ST. PETE BEACH — Officials are once again seeking to set aside tax dollars to fund the rehabilitation of public infrastructure in aging sections of the city.
Those "blighted" areas include much of the city's downtown, particularly along Corey Avenue, as well as along much of Gulf Boulevard, which is characterized by aging businesses and hotels.
Officials hope the unanimous commission vote last week to seek special county and state designation as a Community Redevelopment Area could jump-start private reinvestment as well.
"This will stimulate the cleaning up of our city," Mayor Steve McFarlin said.
The money would come from property tax revenues collected not only by the city, but the county and all other taxing agencies.
Once a fixed date for the start of the CRA is established, all growth in property tax revenues will be set aside in a fund that the city can use for rebuilding roads, installing upgraded lighting, beautification and other public projects.
The money cannot be spent on private property or projects.
"We are blighted because of the age of our structures," City Manager Mike Bonfield said. "Once residential areas have become commercial, there has been a lack of reinvestment in the properties."
Many of the city's hotels also qualified as blighted, according to Bonfield, because they are more than 30 years old.
The process to set up the CRA could take a year, but once completed the city special tax district funds will accumulate for initial period of up to 30 years that could be renewed for at least another 10 years.
The rules governing CRA designation are defined by the state and supervised by the county.
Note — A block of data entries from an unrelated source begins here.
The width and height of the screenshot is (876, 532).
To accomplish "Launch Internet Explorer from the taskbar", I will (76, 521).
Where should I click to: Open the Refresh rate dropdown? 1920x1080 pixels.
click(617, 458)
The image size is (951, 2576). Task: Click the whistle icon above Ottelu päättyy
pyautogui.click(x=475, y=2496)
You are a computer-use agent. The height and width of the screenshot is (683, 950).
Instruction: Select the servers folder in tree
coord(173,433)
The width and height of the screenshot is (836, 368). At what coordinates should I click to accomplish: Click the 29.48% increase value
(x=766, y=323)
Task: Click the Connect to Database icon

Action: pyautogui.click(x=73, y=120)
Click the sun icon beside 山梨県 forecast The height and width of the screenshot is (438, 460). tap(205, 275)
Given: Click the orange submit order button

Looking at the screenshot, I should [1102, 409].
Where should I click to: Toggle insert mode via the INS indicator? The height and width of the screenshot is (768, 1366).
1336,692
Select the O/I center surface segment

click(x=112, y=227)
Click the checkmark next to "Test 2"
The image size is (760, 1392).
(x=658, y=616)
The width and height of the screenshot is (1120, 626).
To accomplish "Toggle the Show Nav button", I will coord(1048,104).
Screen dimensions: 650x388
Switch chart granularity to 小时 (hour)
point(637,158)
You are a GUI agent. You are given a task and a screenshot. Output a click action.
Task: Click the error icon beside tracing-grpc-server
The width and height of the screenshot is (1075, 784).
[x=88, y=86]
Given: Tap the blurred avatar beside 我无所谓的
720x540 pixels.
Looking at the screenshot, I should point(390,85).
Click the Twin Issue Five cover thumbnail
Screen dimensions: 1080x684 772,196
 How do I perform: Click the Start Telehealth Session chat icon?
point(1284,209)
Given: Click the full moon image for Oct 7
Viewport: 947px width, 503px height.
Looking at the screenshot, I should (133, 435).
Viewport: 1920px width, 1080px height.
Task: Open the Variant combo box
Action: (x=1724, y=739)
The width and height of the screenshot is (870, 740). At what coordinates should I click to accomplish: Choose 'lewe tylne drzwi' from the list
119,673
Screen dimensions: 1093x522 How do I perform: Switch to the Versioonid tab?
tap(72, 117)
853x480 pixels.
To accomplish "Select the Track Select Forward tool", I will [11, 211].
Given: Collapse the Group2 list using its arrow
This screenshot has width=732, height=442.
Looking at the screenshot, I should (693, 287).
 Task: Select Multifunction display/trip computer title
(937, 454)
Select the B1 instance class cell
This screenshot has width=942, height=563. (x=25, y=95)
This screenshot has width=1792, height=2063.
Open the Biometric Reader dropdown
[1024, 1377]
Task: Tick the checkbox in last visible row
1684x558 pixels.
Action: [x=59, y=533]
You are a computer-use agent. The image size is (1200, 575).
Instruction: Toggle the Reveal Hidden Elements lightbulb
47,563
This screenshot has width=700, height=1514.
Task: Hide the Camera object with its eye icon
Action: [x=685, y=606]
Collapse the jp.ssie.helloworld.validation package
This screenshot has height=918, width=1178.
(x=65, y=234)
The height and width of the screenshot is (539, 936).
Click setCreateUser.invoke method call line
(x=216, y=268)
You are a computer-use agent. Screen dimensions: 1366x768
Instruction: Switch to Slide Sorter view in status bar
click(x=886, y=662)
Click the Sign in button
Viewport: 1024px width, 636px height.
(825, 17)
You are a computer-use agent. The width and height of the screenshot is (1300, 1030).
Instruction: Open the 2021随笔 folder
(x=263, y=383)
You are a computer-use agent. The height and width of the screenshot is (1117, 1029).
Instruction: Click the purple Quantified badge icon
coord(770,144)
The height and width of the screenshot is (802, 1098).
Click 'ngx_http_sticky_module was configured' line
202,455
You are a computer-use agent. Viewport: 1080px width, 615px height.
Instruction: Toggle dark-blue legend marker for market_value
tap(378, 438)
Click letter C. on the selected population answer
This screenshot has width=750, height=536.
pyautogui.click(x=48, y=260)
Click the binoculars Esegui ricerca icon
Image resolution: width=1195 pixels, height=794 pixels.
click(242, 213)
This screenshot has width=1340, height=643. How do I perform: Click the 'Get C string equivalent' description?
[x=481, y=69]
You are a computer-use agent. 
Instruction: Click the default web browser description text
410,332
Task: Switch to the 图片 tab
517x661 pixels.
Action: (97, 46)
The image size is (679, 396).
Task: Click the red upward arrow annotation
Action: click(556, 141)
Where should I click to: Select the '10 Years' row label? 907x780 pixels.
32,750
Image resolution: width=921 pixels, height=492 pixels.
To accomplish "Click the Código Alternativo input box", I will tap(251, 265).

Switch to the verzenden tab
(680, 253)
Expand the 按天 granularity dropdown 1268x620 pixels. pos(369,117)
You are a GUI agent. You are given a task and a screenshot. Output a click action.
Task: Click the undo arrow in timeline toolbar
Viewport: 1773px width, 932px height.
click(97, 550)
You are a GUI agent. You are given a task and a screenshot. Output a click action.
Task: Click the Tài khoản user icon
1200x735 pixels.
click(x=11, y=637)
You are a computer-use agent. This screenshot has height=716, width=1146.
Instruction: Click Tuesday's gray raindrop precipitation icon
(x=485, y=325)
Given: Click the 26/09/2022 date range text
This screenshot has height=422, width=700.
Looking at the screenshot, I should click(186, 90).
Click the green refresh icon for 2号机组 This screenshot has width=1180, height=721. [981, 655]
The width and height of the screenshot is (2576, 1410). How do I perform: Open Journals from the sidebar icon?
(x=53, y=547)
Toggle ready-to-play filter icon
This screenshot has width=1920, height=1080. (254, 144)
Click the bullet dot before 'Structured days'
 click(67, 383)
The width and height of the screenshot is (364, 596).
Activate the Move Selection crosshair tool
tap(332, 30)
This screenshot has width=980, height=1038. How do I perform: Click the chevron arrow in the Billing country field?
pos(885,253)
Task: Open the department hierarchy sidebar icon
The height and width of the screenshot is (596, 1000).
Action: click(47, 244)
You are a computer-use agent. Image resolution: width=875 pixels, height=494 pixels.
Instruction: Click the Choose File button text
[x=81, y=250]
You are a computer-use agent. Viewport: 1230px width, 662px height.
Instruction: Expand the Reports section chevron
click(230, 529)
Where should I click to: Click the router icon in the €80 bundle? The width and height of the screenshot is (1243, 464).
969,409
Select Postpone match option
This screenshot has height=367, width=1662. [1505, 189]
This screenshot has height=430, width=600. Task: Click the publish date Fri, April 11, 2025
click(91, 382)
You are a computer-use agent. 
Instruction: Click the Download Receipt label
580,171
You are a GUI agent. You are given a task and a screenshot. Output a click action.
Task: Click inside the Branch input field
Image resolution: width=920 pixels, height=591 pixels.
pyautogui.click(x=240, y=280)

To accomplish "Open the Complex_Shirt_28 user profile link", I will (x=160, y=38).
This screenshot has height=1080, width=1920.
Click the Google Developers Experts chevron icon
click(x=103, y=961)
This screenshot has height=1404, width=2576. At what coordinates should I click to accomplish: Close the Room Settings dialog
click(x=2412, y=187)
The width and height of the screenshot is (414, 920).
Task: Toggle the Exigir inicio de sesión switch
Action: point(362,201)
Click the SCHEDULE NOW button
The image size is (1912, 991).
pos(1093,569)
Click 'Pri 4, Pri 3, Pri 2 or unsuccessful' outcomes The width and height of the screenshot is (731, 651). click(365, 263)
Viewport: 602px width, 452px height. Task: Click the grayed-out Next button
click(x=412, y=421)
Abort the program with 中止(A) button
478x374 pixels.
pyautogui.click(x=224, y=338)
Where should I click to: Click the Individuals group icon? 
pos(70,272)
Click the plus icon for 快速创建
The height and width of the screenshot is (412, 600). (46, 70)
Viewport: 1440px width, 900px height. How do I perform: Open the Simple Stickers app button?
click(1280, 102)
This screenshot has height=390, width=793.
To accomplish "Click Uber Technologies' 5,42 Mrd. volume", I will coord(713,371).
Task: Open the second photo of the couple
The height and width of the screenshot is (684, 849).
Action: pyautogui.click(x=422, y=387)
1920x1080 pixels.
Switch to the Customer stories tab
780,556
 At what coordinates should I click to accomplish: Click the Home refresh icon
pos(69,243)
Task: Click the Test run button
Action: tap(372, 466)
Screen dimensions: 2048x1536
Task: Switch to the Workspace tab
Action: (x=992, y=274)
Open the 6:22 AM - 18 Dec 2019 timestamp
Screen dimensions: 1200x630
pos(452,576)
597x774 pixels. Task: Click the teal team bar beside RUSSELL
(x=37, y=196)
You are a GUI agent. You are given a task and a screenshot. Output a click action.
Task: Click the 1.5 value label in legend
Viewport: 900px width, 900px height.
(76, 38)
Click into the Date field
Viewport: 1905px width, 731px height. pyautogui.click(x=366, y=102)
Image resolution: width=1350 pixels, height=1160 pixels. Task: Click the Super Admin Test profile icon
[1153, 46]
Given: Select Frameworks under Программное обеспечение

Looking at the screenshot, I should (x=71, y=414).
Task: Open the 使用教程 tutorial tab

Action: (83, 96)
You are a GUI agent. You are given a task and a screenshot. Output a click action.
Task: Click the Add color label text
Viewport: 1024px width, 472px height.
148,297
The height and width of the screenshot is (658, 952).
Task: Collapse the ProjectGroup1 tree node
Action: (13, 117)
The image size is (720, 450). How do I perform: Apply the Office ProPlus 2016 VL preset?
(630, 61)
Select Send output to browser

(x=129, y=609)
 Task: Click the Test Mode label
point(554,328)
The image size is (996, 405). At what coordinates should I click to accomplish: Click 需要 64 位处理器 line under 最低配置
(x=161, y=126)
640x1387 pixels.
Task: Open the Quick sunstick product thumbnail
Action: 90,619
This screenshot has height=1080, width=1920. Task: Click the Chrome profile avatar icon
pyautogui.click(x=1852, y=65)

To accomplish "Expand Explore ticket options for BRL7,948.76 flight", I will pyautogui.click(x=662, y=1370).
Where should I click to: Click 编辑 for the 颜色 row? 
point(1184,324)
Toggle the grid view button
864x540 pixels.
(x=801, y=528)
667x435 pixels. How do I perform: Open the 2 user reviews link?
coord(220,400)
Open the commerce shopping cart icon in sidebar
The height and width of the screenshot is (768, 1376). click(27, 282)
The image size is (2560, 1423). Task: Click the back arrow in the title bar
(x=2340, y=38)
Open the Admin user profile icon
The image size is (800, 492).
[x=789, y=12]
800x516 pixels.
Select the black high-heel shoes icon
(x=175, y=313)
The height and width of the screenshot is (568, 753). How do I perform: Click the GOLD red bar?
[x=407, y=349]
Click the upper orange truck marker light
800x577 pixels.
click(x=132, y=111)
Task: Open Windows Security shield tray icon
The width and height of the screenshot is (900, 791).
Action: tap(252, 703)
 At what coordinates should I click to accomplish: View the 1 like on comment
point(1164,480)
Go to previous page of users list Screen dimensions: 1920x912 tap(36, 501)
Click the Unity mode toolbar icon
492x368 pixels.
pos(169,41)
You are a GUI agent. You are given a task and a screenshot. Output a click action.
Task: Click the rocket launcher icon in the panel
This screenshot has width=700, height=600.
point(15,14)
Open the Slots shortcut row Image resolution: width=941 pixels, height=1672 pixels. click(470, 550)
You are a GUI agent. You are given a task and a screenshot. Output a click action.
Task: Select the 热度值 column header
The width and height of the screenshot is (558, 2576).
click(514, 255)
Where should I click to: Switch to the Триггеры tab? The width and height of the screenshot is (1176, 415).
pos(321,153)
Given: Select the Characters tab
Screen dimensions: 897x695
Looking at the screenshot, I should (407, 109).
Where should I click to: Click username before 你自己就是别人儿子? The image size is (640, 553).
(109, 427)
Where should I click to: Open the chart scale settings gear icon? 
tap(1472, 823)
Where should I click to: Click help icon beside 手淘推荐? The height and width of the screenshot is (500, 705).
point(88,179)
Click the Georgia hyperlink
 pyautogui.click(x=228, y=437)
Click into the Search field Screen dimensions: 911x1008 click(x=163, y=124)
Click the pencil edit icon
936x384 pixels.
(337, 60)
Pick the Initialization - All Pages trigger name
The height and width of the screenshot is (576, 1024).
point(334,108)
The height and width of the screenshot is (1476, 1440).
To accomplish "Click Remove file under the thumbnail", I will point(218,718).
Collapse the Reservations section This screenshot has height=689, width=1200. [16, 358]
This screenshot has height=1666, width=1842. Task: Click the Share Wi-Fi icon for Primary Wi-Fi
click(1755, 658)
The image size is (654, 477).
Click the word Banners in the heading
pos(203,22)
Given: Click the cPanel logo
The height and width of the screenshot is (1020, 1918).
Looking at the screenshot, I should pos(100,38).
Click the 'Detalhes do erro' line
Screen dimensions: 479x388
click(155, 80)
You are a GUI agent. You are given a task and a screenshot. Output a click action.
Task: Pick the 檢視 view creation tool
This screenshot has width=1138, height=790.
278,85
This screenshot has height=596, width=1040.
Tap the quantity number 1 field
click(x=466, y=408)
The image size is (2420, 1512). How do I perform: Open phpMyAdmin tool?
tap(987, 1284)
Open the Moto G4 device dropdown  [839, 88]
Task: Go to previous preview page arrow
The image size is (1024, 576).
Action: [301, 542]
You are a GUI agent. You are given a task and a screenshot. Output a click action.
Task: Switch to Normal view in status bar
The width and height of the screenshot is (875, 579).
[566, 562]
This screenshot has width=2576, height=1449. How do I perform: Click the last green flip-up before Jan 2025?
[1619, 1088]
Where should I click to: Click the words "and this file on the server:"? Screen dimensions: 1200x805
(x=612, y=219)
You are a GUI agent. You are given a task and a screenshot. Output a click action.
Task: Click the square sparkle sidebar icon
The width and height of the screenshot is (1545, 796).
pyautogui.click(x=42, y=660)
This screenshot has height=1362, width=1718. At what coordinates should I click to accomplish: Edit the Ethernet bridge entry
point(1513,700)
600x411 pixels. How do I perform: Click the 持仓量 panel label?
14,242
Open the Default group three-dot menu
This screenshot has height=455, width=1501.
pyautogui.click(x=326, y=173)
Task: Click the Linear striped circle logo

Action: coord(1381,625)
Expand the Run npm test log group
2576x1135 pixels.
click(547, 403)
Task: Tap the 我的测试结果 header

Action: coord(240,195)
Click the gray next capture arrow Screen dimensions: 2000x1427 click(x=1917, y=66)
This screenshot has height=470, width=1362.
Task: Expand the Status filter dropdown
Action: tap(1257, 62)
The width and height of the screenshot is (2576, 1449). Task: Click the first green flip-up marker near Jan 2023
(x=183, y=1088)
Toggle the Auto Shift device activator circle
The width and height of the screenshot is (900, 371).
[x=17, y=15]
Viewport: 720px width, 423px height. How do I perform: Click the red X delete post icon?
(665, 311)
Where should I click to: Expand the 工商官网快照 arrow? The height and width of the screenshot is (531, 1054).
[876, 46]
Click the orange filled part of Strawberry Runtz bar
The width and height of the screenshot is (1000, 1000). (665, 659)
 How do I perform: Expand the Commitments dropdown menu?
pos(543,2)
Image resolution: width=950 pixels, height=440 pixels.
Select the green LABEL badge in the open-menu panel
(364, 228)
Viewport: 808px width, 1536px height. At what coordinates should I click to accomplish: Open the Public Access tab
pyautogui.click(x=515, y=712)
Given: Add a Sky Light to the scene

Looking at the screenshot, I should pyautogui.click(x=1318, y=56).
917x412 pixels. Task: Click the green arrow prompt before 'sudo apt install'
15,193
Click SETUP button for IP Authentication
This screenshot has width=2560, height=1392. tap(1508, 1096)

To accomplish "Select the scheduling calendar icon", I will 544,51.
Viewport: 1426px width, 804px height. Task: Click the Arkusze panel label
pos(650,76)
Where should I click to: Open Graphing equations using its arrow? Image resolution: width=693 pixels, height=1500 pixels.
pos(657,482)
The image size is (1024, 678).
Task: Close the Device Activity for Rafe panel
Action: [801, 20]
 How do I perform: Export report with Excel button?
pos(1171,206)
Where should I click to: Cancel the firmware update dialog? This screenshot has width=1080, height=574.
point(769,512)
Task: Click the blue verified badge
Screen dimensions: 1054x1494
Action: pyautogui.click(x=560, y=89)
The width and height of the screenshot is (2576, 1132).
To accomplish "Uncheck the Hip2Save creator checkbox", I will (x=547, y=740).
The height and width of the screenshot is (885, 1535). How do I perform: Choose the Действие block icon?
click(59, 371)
A 2005 consultant's report commissioned by the city cited five out of 14 eligible conditions of slum or blight that would qualify in the city's downtown area, the hotel strip along Gulf Boulevard and several other major roadways as eligible for special tax district designation:
• defective or inadequate streets, parking or transportation;
• faulty property layout;
• unsanitary or unsafe conditions;
• property deterioration; and
• inadequate and outdated building patterns.
The City Commission then adopted the CRA "finding of necessity" as required by the state. The proposal was reviewed in 2006 by the Pinellas County Commission, which asked that the Dolphin Village shopping center be excluded from the CRA.
The county also required the city to set the CRA boundaries and approve the revised blight study.
"Then the recession hit, the lawsuits hit and we stopped any work on the CRA," Bonfield said to city commissioners last week.
Since 2005, city redevelopment rules were embroiled in intense political fighting, resulting in a series of special referendum elections and multiple lawsuits.
Now that the economy is turning around and the development-related lawsuits are "hopefully nearing the end," Bonfield said it was time to reactivate the CRA.
"We have the framework done," he said. "Every year of delay is more of the tax increment you will lose."
Next year, for the first time since 2008, the city property values are projected to increase.
The set-aside tax revenues will build over time, eventually creating a fund that will address the areas' problems and be paid for by taxpayers who own the affected properties.
Bonfield said because of the delays, it is necessary to basically start over, develop a scope of work for the CRA plan and then ask for renewed approval by the county.
The county must also approve a specific list of projects for the area.
Bill Pyle, one of the residents who filed several lawsuits against the city over its development rules, called the need for a CRA "absurd" and objected to designating any area of the city as blighted or a slum.
"I do not feel any area of our lovely city is blighted," Pyle said.